Escribe sin cambios el tramo del texto sobre el exhibicionismo literario que va de "Percibimos, de un" a "seña de identidad.".

Texto proporcionado:
◇ ◇ ◇ ◇
Percibimos, de un tiempo a esta parte, un abuso en las formas de exhibición literarias, algunas rayanas en el exhibicionismo. No me refiero a la condición de Homo videns, denunciada hace algunos años por Giovanni Sartori, aunque algo hay de eso. La necesidad de exposición, la manía de dejar registro de nuestra existencia, la ansiedad por vincularnos a los lugares y las obras que están canonizadas o en vías de canonizarse. El neoliberalismo ha dejado en la literatura su estela de consumo inmediato: libros prefabricados y clasificados con adjetivos rebosantes de heterogeneidad e hibridación; autores convertidos en personajes (por lo general, y esto no deja de ser irónico, personajes sufrientes del sistema imperante); y la imposición de la novedad como seña de identidad.
◇ ◇ ◇ ◇
[Datos recopilados]
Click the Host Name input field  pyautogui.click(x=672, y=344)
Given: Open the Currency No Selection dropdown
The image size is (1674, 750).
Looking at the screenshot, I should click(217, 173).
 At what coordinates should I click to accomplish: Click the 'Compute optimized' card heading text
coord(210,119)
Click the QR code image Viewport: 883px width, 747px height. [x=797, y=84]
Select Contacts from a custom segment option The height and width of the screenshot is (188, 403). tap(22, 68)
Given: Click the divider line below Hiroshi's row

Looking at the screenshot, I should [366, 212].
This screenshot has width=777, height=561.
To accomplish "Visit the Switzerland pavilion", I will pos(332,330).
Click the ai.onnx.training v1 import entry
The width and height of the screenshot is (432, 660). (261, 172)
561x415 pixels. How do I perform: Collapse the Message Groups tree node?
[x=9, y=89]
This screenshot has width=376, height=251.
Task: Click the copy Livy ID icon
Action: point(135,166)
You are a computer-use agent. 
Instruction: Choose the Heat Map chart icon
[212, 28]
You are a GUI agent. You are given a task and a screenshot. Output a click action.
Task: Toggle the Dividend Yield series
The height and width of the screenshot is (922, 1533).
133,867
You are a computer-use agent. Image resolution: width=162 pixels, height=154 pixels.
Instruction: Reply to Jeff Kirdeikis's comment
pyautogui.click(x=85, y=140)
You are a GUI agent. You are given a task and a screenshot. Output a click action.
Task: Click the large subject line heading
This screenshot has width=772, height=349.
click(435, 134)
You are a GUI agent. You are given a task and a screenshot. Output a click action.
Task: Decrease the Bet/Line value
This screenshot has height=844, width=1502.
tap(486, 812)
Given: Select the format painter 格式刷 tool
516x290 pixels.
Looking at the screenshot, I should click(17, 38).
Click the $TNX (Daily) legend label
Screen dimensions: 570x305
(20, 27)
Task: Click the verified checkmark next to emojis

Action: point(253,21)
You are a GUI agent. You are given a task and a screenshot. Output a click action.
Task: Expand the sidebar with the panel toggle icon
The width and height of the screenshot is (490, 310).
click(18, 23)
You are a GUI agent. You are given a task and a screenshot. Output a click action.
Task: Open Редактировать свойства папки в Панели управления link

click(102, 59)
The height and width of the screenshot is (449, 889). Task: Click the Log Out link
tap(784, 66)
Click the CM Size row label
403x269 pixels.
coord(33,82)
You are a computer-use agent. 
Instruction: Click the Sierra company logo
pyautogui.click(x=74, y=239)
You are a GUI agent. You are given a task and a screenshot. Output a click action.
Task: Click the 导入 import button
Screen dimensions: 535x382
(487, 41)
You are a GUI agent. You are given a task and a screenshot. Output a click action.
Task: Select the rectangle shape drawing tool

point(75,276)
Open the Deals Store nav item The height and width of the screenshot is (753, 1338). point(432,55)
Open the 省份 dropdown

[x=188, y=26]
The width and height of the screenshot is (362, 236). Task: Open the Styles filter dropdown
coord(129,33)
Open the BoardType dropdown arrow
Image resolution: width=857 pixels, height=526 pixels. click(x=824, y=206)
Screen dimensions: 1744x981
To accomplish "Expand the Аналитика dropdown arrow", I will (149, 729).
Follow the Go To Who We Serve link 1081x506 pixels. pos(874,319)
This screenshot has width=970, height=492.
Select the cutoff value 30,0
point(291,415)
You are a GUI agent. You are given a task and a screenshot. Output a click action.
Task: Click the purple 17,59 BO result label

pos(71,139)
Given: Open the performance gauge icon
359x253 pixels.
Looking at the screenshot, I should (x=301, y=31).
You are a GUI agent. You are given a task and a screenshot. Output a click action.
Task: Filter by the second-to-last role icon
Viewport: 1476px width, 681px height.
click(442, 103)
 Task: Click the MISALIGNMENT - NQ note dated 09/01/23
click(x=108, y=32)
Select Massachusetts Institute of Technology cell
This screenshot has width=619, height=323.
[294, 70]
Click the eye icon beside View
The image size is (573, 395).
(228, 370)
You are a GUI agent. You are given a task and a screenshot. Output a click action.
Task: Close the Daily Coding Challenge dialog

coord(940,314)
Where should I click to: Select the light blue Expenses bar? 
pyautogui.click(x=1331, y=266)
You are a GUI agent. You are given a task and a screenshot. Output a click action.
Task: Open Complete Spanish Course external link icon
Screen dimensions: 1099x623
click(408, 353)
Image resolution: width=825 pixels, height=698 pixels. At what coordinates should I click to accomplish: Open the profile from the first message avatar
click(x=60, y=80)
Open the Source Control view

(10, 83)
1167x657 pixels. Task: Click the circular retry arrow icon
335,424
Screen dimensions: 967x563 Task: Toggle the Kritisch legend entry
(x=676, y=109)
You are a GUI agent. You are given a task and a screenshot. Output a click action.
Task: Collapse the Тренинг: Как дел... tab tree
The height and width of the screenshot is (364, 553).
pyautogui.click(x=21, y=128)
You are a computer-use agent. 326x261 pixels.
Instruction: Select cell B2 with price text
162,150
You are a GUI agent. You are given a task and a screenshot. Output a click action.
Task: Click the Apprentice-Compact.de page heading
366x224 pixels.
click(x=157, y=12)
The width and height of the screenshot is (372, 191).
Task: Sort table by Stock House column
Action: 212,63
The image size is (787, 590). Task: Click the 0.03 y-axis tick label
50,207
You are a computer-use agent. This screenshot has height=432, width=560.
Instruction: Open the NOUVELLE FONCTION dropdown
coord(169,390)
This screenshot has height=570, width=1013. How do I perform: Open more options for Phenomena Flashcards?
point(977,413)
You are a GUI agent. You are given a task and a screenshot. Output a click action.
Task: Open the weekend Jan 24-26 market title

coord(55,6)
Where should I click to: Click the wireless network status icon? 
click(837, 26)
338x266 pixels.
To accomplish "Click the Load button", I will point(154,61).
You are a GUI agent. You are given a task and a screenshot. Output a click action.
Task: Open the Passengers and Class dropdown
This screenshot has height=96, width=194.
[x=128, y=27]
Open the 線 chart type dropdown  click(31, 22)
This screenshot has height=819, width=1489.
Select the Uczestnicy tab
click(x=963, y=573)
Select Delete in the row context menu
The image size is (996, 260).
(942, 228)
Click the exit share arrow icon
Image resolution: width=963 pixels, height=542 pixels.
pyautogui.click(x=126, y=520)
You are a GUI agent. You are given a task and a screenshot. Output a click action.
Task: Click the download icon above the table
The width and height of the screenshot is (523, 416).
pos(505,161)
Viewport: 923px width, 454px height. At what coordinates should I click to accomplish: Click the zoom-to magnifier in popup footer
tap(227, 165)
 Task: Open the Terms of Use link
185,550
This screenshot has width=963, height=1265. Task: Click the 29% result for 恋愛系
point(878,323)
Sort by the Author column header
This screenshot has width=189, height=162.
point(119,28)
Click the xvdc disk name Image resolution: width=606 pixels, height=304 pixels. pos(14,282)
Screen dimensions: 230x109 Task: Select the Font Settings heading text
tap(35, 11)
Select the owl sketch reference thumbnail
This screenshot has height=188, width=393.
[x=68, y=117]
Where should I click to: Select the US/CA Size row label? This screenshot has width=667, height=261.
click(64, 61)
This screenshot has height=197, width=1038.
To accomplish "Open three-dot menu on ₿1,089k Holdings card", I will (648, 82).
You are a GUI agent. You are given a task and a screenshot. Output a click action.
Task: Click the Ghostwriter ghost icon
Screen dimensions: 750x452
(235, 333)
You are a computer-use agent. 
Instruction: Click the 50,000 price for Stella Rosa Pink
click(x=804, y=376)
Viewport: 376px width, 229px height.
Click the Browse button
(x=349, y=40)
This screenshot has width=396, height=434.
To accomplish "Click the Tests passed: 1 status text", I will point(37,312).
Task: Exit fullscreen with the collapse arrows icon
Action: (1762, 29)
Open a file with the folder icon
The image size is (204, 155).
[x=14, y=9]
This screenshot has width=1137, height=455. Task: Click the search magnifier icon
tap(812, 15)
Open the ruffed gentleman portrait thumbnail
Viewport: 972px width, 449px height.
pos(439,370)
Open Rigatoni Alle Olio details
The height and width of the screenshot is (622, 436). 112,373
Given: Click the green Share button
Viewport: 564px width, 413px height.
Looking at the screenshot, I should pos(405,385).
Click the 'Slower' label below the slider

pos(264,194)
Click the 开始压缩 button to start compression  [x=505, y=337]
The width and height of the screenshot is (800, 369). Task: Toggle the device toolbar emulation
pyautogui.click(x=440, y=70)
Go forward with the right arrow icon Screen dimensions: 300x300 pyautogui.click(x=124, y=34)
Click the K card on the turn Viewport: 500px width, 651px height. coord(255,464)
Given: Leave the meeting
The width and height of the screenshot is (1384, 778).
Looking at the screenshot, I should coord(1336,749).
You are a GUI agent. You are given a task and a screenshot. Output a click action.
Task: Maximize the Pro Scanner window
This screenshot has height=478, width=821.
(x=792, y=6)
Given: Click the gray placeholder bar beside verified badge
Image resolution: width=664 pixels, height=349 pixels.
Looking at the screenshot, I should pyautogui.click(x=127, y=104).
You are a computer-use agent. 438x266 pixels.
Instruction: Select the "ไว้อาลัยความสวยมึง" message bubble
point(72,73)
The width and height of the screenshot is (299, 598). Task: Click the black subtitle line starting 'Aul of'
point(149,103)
◇ ◇ ◇ ◇
Respuesta:
Percibimos, de un tiempo a esta parte, un abuso en las formas de exhibición literarias, algunas rayanas en el exhibicionismo. No me refiero a la condición de Homo videns, denunciada hace algunos años por Giovanni Sartori, aunque algo hay de eso. La necesidad de exposición, la manía de dejar registro de nuestra existencia, la ansiedad por vincularnos a los lugares y las obras que están canonizadas o en vías de canonizarse. El neoliberalismo ha dejado en la literatura su estela de consumo inmediato: libros prefabricados y clasificados con adjetivos rebosantes de heterogeneidad e hibridación; autores convertidos en personajes (por lo general, y esto no deja de ser irónico, personajes sufrientes del sistema imperante); y la imposición de la novedad como seña de identidad.